*Directive 1*
In the text about adding vectors in Python, what is the name of the function the writer ends up making?
*Directive 2*
Reproduce the entries verbatim, beginning at the line that contains "Vicente (342, 1835)" and continuing through the final entry. Leave out the pictures.

*Document segment*
+++
OK, starting with the basics. I want to add two vectors. The OO way ...
(as I understand it. Please include "as I understand it" as a standard
disclaimer for anything I write here.)
..... is to make a vector object and define an addition method. My vector would
be
an instance of a Vector class. That would look like:
a = Vector(1, 2, 3)
b = Vector(4, 5, 6)
and I would add them together with
c = a.add(b)
Well, not if I want to keep my sanity, because nothing else in Python works that
way. In Python (and I assume every other language), things that look like
instance.method()
return None and change the state of instance. I don't want to return None OR
change the state of instance, but if I want to avoid bleeding from my eyeballs
in the future, I'd better make sure I stick to that convention. (Sure, there's
also a + b possible, but I want to expand this logic to more complex
operations).
So, I make a function and end up with
c = vector_addition([1, 2, 3], [4, 5, 6])
And then I realize that vector_addition is "good" for other things as well:
c = vector_addition(([1], [2], [3]], [[4], [5], [6]])
+++
*Records for the task*
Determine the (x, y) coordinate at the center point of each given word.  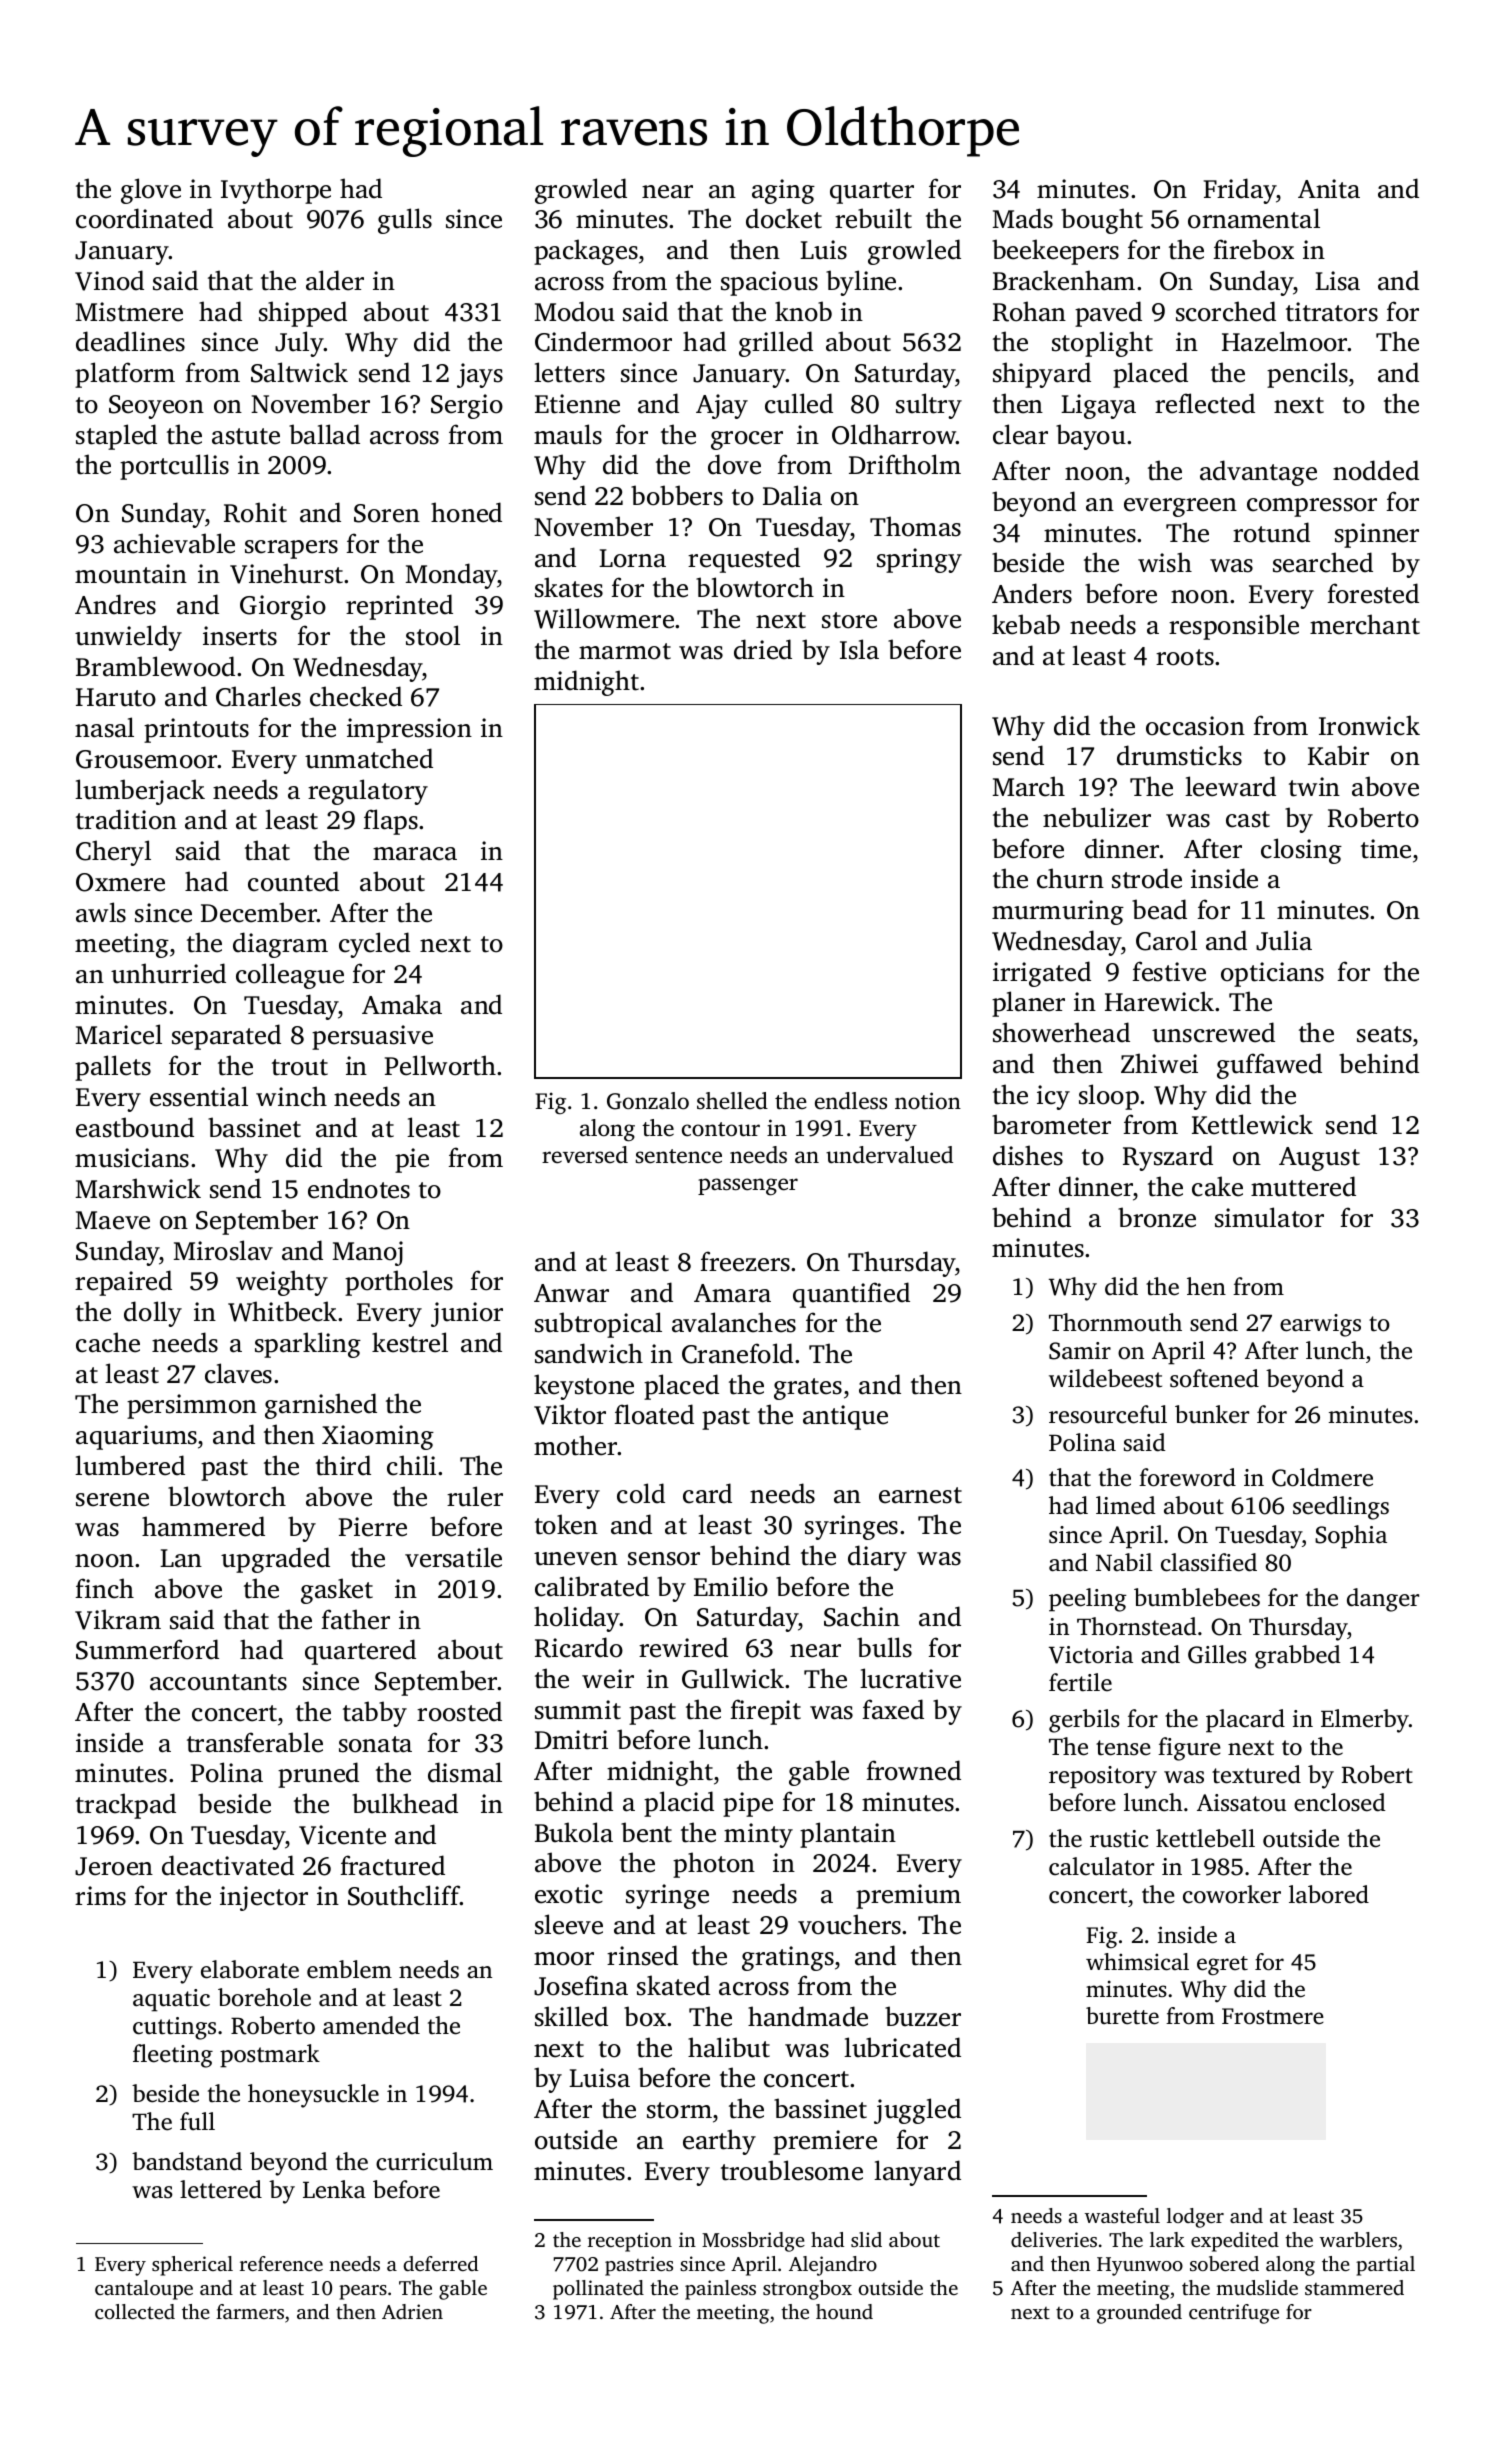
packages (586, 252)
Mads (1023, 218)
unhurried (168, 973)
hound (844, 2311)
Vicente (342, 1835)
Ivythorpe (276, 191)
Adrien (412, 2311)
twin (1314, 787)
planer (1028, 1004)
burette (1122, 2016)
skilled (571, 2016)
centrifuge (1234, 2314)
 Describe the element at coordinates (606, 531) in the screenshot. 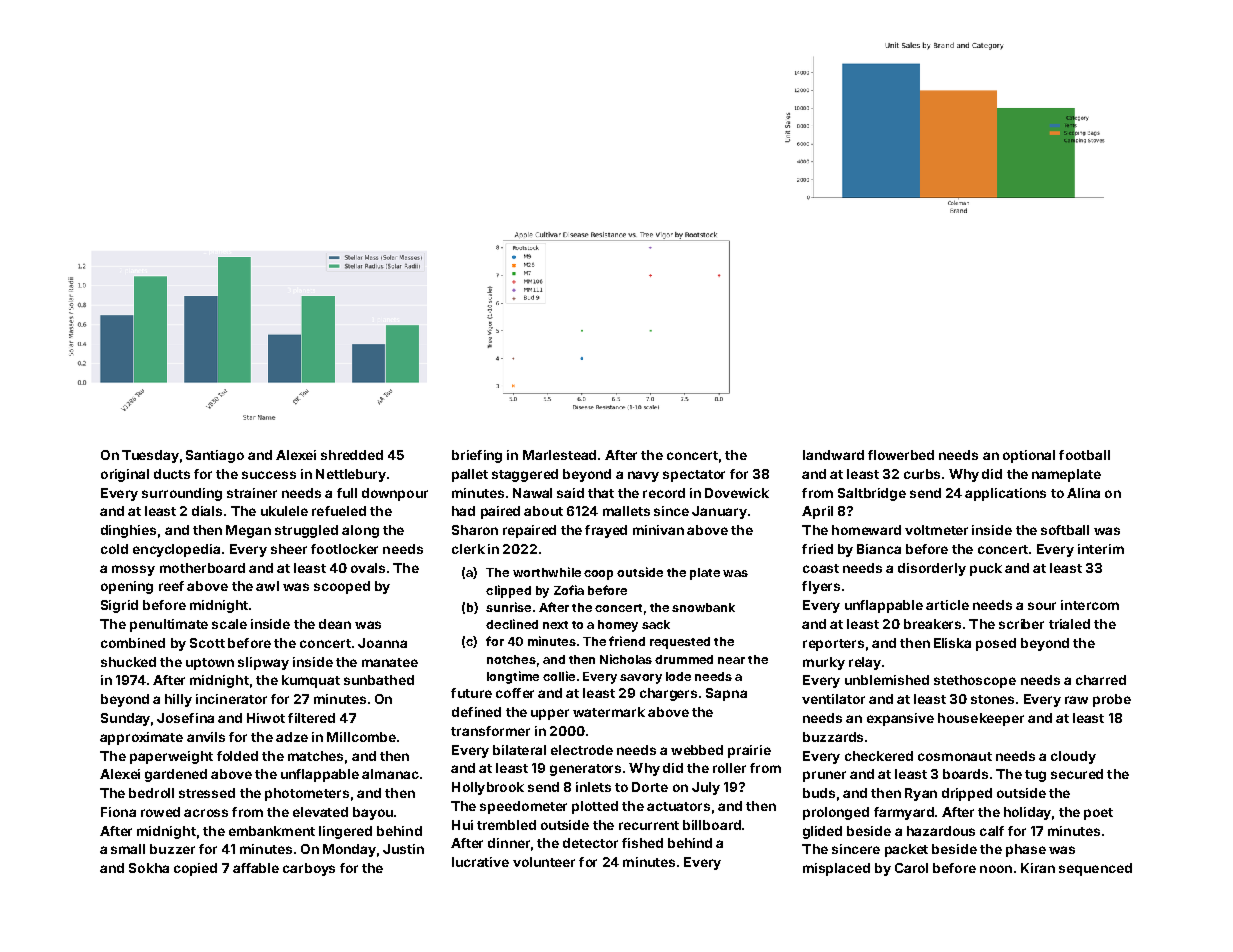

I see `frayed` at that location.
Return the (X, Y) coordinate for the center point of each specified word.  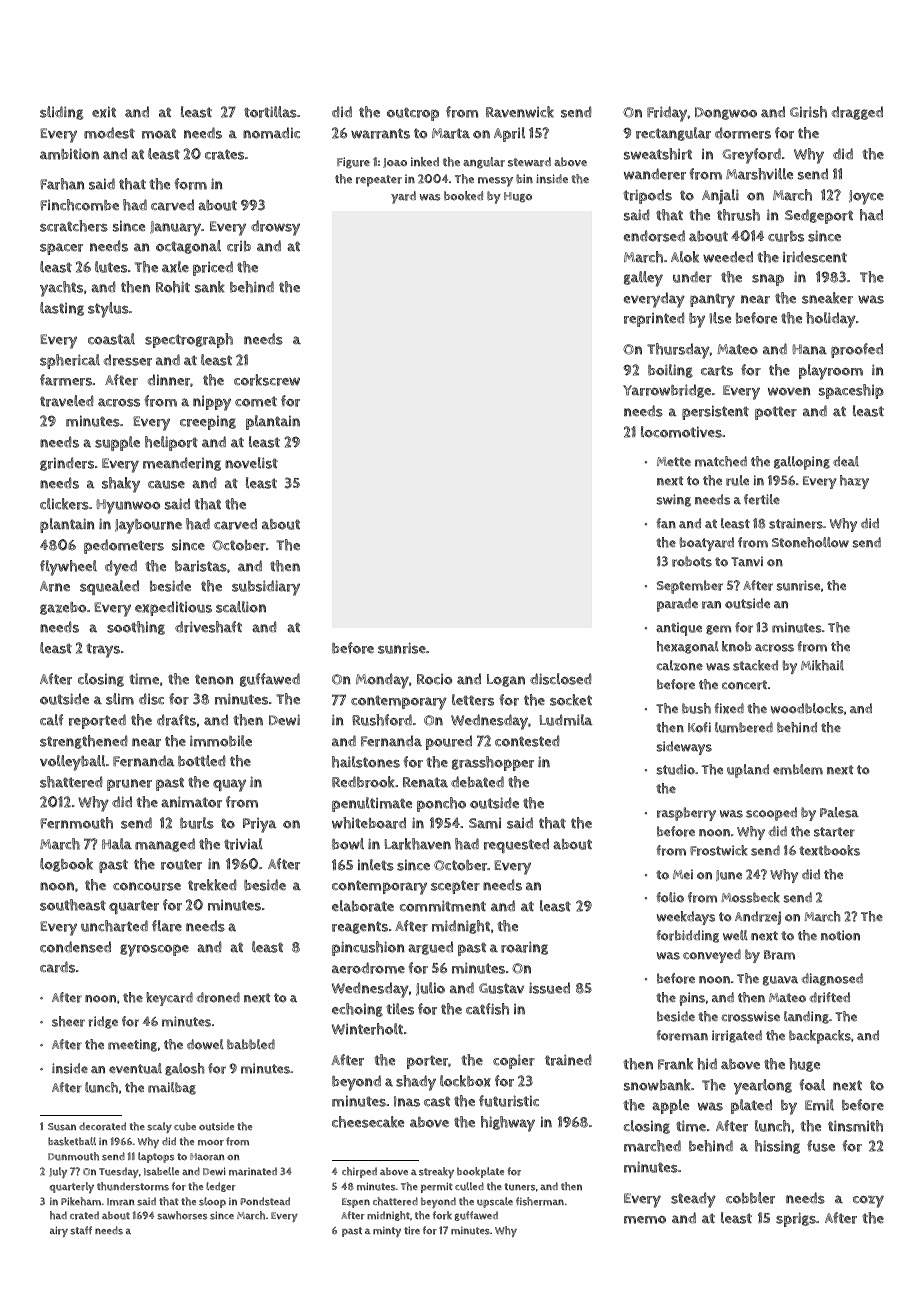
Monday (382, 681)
+++
*Exercise result 1*
vector_addition

*Exercise result 2*
Vicente (342, 1835)
Ivythorpe (276, 191)
Adrien (412, 2311)
twin (1314, 787)
planer (1028, 1004)
burette (1122, 2016)
skilled (571, 2016)
centrifuge (1234, 2314)
 Describe the element at coordinates (606, 531) in the screenshot. 

I see `frayed` at that location.
Return the (X, Y) coordinate for the center point of each specified word.  
Monday (382, 681)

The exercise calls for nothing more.